Let $M = \mathbb Z / 284 \mathbb Z$ and $N = \mathbb Z / 2 \mathbb Z$.
Can you tell me if my computation of $\operatorname{Tor_i}{(M,N)}$ is correct:
(i) First we want a projective resolution of $M$: $ 0 \to \mathbb Z \xrightarrow{\cdot 284 } \mathbb Z \xrightarrow{\pi} M \to 0$ Then we chop off $M$ to get $ 0 \to \mathbb Z \xrightarrow{d_1 = \cdot 284 } \mathbb Z \xrightarrow{d_0 = 0} 0$ And apply $- \otimes N$ to get $ 0 \to \mathbb Z \otimes N \xrightarrow{d_1^\ast } \mathbb Z \otimes N \xrightarrow{d_0^\ast} 0$
(ii) Now we see that $\operatorname{Tor_i}{(M,N)} = 0$ for $i \geq 2$.

#### [DATA EXTRACT]
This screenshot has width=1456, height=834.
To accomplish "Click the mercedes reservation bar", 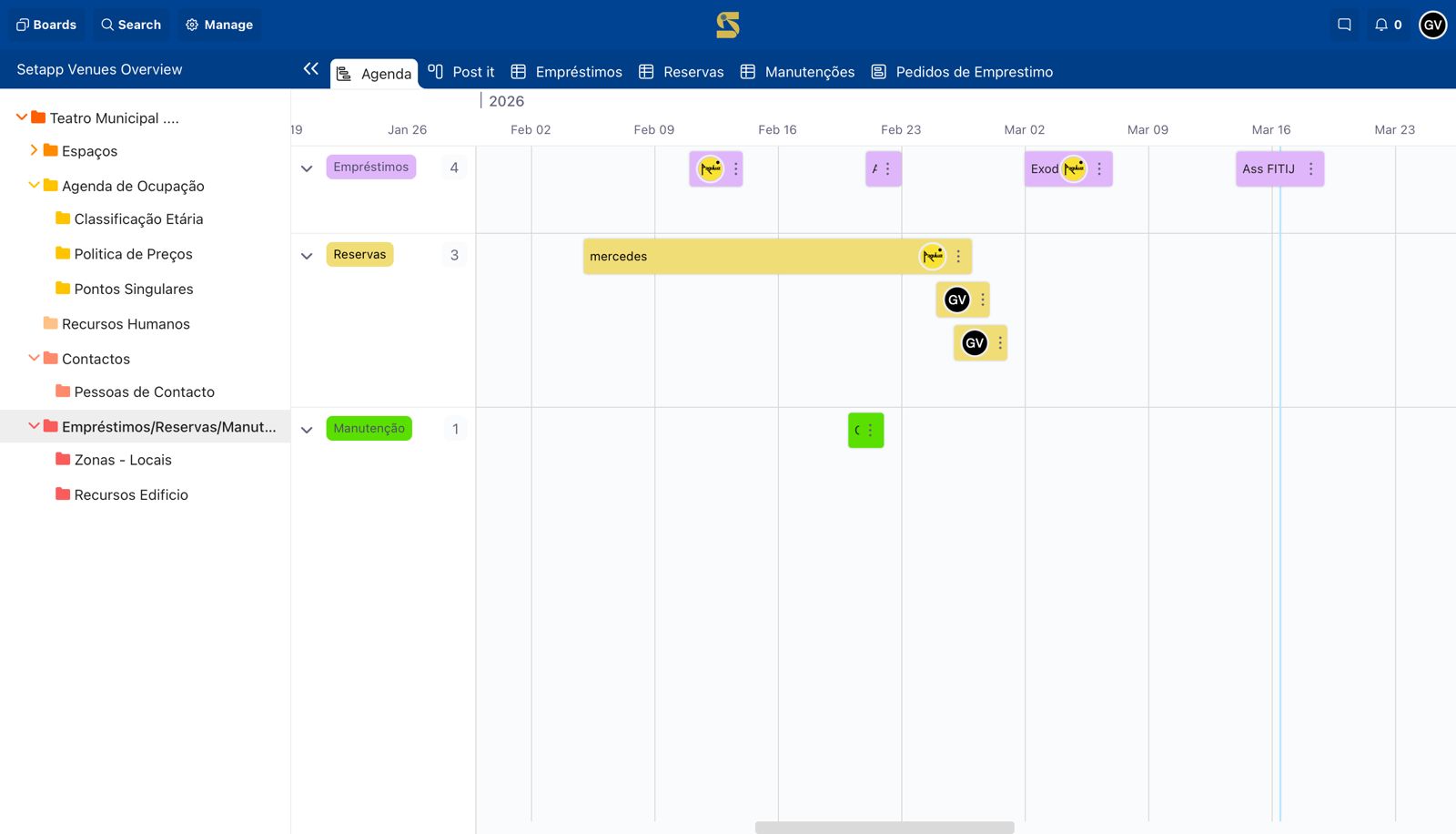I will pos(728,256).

==

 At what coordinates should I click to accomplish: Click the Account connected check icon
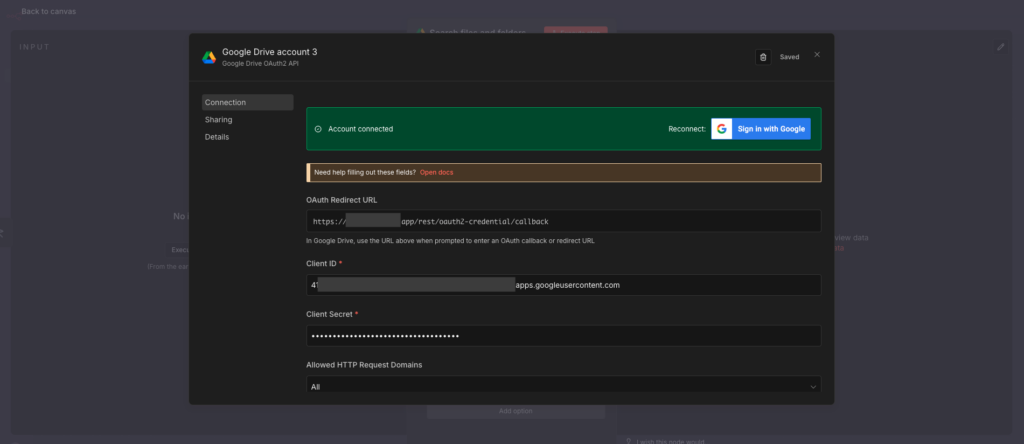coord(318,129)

#### [TASK REQUIREMENTS]
**1)** Reproduce the stretch of the Tor computation from "Let $M = \mathbb" through "for $i \geq 2$.".
**2)** In the Tor computation, what functor is applied to the chopped resolution of $M$?
**3)** Extend the Tor computation past its final sentence.
The data has no role in any of this.

#### [RESULTS OF THE TASKS]
**1)**
Let $M = \mathbb Z / 284 \mathbb Z$ and $N = \mathbb Z / 2 \mathbb Z$.
Can you tell me if my computation of $\operatorname{Tor_i}{(M,N)}$ is correct:
(i) First we want a projective resolution of $M$: $ 0 \to \mathbb Z \xrightarrow{\cdot 284 } \mathbb Z \xrightarrow{\pi} M \to 0$ Then we chop off $M$ to get $ 0 \to \mathbb Z \xrightarrow{d_1 = \cdot 284 } \mathbb Z \xrightarrow{d_0 = 0} 0$ And apply $- \otimes N$ to get $ 0 \to \mathbb Z \otimes N \xrightarrow{d_1^\ast } \mathbb Z \otimes N \xrightarrow{d_0^\ast} 0$
(ii) Now we see that $\operatorname{Tor_i}{(M,N)} = 0$ for $i \geq 2$.

**2)** The functor $- \otimes N$.

**3)**
(iii) We know that $\operatorname{Tor_0}{(M,N)} = M \otimes N = \mathbb Z / 284 \mathbb Z \otimes \mathbb Z / 2 \mathbb Z$
(iv) $\operatorname{Tor_1}{(M,N)} = \operatorname{Ker}{d_0^\ast} / \operatorname{Im}{d_1^\ast} = 0 / 0 = 0$.
Thanks for your help.